Selection:
((
Chapter 4 - Beyond The Data Structures

  • Expiration

    • Redis allows you to mark a key for expiration.

    • You can give it an absolute time in the form of a Unix timestamp (seconds since January 1, 1970) or a time to live in seconds.

    • This is a key-based command, so it doesn’t matter what type of data structure the key represents.

      expire pages:about 30
      expireat pages:about 1356933600
      
    • You can find out how long an item has to live until via the ttl command

      ttl pages:about
      
    • You can remove the expiration on a key via the persist command

      persist pages:about
      
    • setex is a special string command which lets you set a string and specify a time to live in a single atomic command.

      setex pages:about 30 '<h1>about us</h1>....'
      
  • Publication and Subscriptions

    • Redis lists have an blpop and brpop command which returns and removes the first (or last) element from the list or blocks until one is available.

      These can be used to power a simple queue.

    • Redis has first-class support for publishing messages and subscribing to channels.

      Open a new redis-cli window and subscribe to a channel (we’ll call it warnings ) using the command:

      subscribe warnings
      
    • The reply is the information of your subscription. Now, in the other window, publish a message to the warnings channel:

      publish warnings "it's over 9000!"
))
Supplied data:
((
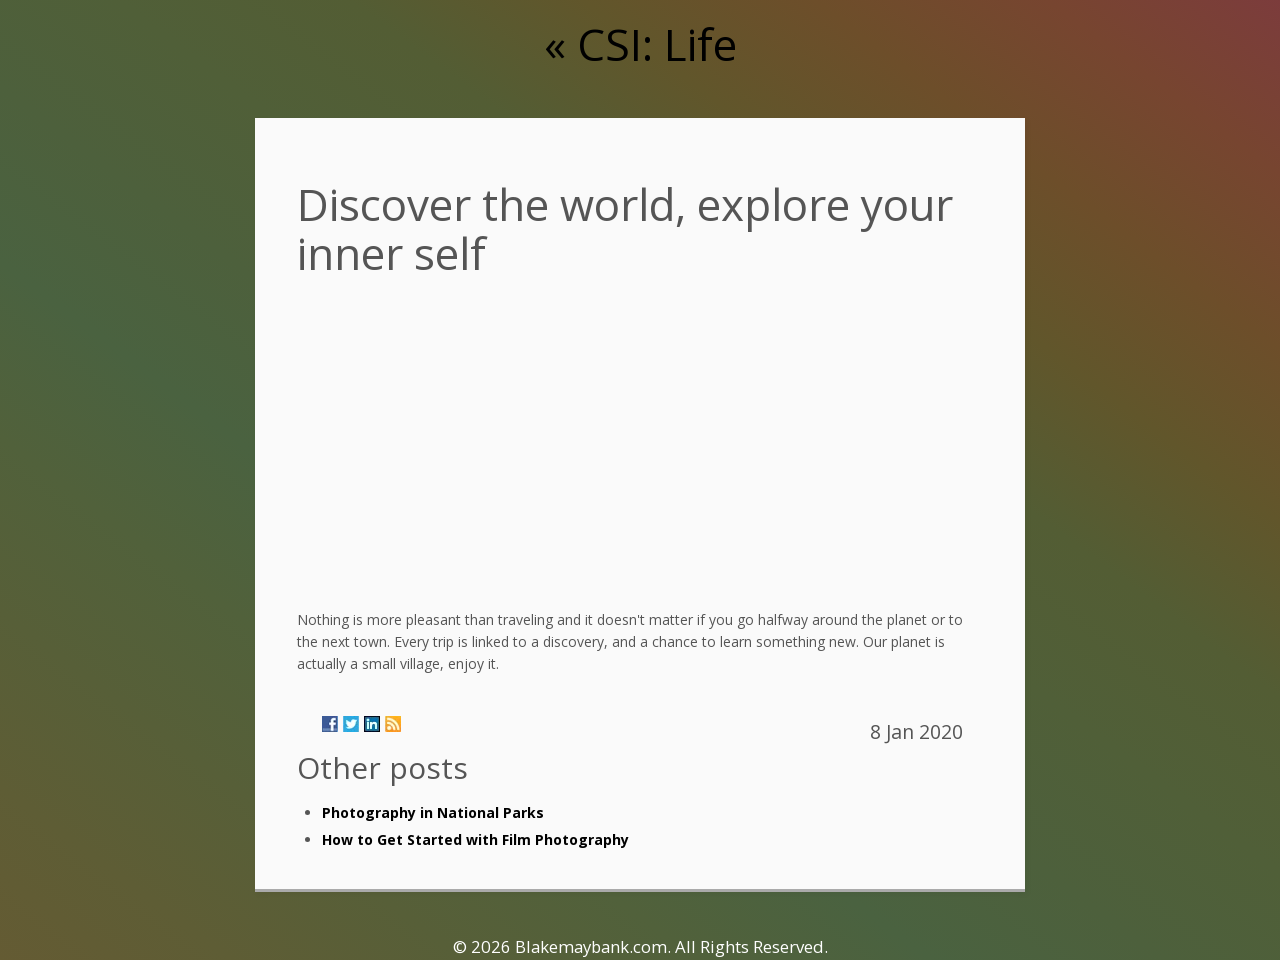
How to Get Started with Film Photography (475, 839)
))
((
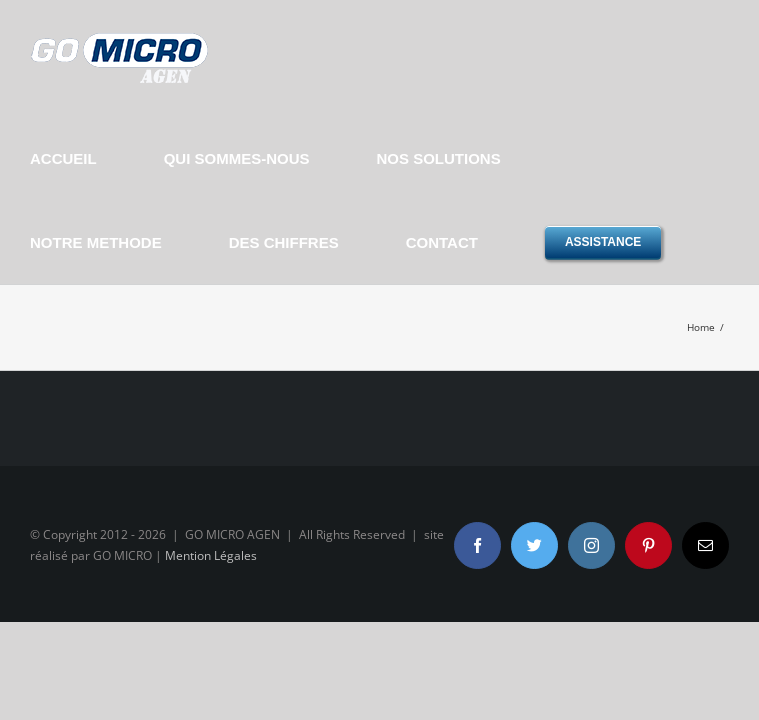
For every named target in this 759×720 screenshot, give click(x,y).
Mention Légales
))
Required tasks:
[A] Reproduce the Redis notes from "setex pages:about 30" to "a simple queue.".
[B] Answer these questions from the Redis notes.
(i) In what unit is a time to live given?
(ii) Which command removes the expiration on a key?
(iii) Which two list commands block until something is available to return?
[C] Continue the notes on Redis expiration and publish/subscribe from their last line.

Outputs by task:
[A]
setex pages:about 30 '<h1>about us</h1>....'
      
  • Publication and Subscriptions

    • Redis lists have an blpop and brpop command which returns and removes the first (or last) element from the list or blocks until one is available.

      These can be used to power a simple queue.

[B]
(i) Seconds
(ii) persist
(iii) blpop and brpop

[C]
      

      publish command returned the value 1.

      This indicates the number of clients that received the message.

    • If you go back to your first window you should have received the message to the warnings channel.

    • You can subscribe to multiple channels ( subscribe channel1 channel2 … ), subscribe to a pattern of channels. ( psubscribe warnings:* ) and use the unsubscribe and punsubscribe commands to stop listening to one or more channels, or a channel pattern.

  • Monitor and Slow Log

    • monitor command is a great debugging tool that gives you insight into how your application is interacting with Redis.

      enter the monitor command.

      In another window execute any other type of command (like get or set ). You should see those commands, along with their parameters, in the first window (where monitor is running).

    • slowlog which acts as a great profiling tool.

      It logs any command which takes longer than a specified number of micro seconds.

      For now you can configure Redis to log all commands by entering:

      config set slowlog-log-slower-than 0
      

      Next, issue a few commands. Finally you can retrieve all of the logs, or the most recent logs via:

      slowlog get
      slowlog get 10
      

      You can also get the number of items in the slow log by entering slowlog len

      For each command you entered you should see four parameters:

      • An auto-incrementing id
      • A Unix timestamp for when the command happened
      • The time, in microseconds, it took to run the command
      • The command and its parameters

      The slow log is maintained in memory, so running it in production, even with a low threshold, shouldn’t be a problem.

      By default it will track the last 1024 logs.

  • Sort

    It lets you sort the values within a list, set or sorted set (sorted sets are ordered by score, not the members within the set)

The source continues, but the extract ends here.